Here’s a tasty and simple recipe for Crockpot Cashew Chicken that’s perfect for a busy day. This dish is flavorful, easy to prepare, and ideal for making ahead of time. Let’s dive into it!
Crockpot Cashew Chicken Recipe
Ingredients:
- 1.5 lbs (680g) boneless, skinless chicken breasts or thighs – cut into bite-sized pieces
- 1 cup (240ml) chicken broth – low-sodium preferred
- 1/4 cup (60ml) soy sauce – low-sodium or regular
- 1/4 cup (60ml) hoisin sauce – adds a sweet and savory depth
- 2 tablespoons rice vinegar – for acidity and balance
- 2 tablespoons brown sugar – for sweetness
- 3 cloves garlic – minced
- 1 tablespoon fresh ginger – minced or grated
- 1 teaspoon sesame oil – for a hint of nuttiness
- 1/2 teaspoon crushed red pepper flakes – adjust to your heat preference
- 1 cup (150g) roasted cashews – unsalted
- 1/2 cup (75g) frozen peas – or fresh if preferred
- 1/4 cup (60ml) cornstarch mixed with 1/4 cup (60ml) water – for thickening sauce
- 2 green onions – sliced for garnish
- Cooked white rice or rice noodles – for serving
Instructions:
- Prepare the Chicken:
- Place the bite-sized chicken pieces into the Crockpot. This recipe works well with both breasts and thighs, though thighs will add more richness.
- Make the Sauce:
- In a medium bowl, combine the chicken broth, soy sauce, hoisin sauce, rice vinegar, brown sugar, minced garlic, minced ginger, sesame oil, and crushed red pepper flakes. Stir well to ensure the sugar is fully dissolved and all ingredients are incorporated.
- Cook the Chicken:
- Pour the sauce mixture over the chicken in the Crockpot, ensuring all pieces are coated. Cover the Crockpot with the lid and set it to cook on low for 6-7 hours, or on high for 3-4 hours. The chicken should be tender and easily shred with a fork.
- Thicken the Sauce:
- About 30 minutes before serving, mix the cornstarch and water in a small bowl to create a slurry. Stir this mixture into the Crockpot, and continue cooking on high for the remaining time to thicken the sauce.
- Add the Cashews and Peas:
- Stir in the roasted cashews and frozen peas (if using). Let them heat through for about 10-15 minutes. If using fresh peas, add them earlier in the cooking process to ensure they’re cooked through.
- Serve:
- Taste the sauce and adjust seasoning if needed. Serve the Cashew Chicken over cooked white rice or rice noodles. Garnish with sliced green onions for a fresh crunch and added flavor.
Tips:
- For Extra Flavor: You can add a splash of lime juice or a sprinkle of sesame seeds before serving.

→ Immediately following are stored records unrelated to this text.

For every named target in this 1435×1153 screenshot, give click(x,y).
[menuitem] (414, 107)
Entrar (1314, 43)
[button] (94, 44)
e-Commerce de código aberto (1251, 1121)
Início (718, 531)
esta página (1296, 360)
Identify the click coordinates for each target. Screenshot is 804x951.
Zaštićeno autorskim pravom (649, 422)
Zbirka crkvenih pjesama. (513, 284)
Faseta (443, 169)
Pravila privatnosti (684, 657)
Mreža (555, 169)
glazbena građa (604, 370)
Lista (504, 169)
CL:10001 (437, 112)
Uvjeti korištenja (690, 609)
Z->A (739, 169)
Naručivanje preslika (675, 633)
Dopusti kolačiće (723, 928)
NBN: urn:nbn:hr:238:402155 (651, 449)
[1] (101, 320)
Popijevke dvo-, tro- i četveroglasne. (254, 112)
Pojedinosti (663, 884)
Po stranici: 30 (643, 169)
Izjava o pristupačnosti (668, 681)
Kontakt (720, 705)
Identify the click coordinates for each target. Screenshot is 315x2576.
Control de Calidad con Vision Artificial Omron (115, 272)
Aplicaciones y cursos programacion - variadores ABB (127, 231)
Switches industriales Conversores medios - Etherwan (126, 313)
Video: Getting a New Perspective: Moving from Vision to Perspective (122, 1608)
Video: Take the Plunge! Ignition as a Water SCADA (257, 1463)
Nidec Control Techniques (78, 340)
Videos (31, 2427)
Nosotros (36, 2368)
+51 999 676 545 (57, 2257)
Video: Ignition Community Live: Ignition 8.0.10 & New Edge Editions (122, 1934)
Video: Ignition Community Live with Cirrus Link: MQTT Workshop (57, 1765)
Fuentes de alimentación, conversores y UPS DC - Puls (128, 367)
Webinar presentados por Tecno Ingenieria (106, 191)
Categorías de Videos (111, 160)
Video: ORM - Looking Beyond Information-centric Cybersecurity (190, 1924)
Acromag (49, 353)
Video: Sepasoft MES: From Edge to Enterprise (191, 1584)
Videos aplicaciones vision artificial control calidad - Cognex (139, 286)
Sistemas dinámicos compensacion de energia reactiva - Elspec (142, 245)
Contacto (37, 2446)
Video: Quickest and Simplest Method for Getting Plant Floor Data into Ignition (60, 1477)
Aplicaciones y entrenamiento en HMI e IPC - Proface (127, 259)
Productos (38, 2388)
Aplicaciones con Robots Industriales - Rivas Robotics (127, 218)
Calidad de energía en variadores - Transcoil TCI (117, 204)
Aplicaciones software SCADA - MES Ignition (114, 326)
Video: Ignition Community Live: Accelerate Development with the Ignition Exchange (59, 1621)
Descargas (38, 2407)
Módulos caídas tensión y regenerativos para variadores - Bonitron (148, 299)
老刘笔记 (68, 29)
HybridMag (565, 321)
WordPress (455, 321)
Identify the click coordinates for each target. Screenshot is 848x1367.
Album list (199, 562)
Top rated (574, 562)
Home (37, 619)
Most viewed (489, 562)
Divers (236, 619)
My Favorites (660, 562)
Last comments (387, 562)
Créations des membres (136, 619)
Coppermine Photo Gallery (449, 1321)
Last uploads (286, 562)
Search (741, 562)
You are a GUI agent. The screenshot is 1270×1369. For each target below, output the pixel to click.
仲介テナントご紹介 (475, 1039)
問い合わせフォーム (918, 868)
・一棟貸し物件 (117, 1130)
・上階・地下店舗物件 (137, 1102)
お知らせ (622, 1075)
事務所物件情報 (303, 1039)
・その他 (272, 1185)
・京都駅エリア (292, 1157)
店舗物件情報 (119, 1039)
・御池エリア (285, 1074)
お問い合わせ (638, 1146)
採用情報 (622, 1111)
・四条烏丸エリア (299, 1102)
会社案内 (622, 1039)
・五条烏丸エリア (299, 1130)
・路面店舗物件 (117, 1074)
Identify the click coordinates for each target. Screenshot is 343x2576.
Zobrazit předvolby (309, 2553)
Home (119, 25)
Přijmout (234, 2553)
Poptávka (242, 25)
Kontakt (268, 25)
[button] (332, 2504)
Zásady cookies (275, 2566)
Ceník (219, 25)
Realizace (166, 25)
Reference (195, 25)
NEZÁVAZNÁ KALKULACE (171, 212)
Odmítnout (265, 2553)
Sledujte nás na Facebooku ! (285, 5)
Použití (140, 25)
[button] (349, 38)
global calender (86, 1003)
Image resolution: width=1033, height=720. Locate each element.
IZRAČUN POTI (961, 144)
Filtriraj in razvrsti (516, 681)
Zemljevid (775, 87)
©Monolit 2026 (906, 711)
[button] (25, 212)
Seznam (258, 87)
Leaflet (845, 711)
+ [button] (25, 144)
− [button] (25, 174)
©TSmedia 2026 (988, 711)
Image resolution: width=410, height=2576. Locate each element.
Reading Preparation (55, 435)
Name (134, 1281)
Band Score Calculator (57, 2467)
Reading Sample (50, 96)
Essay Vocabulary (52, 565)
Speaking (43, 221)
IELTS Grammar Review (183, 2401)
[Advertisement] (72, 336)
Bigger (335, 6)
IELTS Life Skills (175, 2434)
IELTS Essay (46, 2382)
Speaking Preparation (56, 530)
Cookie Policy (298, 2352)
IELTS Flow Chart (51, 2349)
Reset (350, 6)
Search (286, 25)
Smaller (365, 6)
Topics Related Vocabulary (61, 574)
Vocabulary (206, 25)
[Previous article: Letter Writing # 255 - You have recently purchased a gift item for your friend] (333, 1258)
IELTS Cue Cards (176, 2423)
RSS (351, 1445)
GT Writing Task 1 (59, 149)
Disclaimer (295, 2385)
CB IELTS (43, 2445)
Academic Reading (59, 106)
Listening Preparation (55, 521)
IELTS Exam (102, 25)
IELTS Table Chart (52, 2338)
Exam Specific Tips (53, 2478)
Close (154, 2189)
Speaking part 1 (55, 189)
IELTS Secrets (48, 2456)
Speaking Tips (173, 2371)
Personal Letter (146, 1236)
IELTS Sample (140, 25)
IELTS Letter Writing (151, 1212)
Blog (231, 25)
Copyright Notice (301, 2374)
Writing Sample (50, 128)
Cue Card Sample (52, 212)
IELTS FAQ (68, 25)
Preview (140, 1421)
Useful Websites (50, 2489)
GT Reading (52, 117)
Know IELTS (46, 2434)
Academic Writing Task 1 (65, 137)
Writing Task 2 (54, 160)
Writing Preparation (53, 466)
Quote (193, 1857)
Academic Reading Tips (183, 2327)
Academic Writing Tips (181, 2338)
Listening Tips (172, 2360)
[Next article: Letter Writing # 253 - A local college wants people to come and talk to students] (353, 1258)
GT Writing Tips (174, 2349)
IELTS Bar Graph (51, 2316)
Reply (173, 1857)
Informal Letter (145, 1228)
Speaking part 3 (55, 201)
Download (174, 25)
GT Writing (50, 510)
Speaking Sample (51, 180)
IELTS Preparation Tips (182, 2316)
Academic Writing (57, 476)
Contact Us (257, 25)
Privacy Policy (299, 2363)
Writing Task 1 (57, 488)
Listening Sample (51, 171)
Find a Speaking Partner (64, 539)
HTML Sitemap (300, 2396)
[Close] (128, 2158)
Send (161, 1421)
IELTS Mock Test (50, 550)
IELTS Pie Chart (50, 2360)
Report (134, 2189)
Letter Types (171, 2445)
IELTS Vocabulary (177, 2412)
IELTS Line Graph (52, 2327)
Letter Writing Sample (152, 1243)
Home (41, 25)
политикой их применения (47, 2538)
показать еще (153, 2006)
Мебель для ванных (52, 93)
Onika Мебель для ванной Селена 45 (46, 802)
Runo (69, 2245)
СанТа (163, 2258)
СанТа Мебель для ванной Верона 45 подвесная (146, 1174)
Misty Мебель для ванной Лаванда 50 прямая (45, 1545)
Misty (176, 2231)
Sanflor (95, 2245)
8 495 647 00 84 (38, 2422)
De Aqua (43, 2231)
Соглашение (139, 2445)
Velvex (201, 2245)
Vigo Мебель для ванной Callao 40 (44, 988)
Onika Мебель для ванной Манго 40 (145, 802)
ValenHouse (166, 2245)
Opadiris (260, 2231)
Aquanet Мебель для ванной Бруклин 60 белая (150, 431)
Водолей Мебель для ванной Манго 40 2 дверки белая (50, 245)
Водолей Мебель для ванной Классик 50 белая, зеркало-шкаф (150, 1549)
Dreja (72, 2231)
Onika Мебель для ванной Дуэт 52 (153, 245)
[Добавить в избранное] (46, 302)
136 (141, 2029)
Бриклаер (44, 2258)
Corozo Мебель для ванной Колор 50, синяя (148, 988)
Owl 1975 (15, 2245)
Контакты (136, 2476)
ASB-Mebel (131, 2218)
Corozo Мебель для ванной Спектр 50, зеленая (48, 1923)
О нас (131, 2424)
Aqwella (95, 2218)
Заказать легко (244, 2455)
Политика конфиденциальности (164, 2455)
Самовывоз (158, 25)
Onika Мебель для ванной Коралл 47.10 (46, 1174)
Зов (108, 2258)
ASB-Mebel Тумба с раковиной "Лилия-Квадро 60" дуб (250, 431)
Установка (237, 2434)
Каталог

- Vegetable Add-Ins: Feel free to add other vegetables like bell peppers, carrots, or snap peas for added texture and nutrition.
- Make Ahead: This dish stores well in the refrigerator for up to 4 days and can be frozen for up to 3 months. Just be sure to let it cool before transferring to freezer-safe containers.
Enjoy this delicious and easy Crockpot Cashew Chicken! It’s a comforting, flavorful meal that requires minimal effort, making it perfect for any day of the week.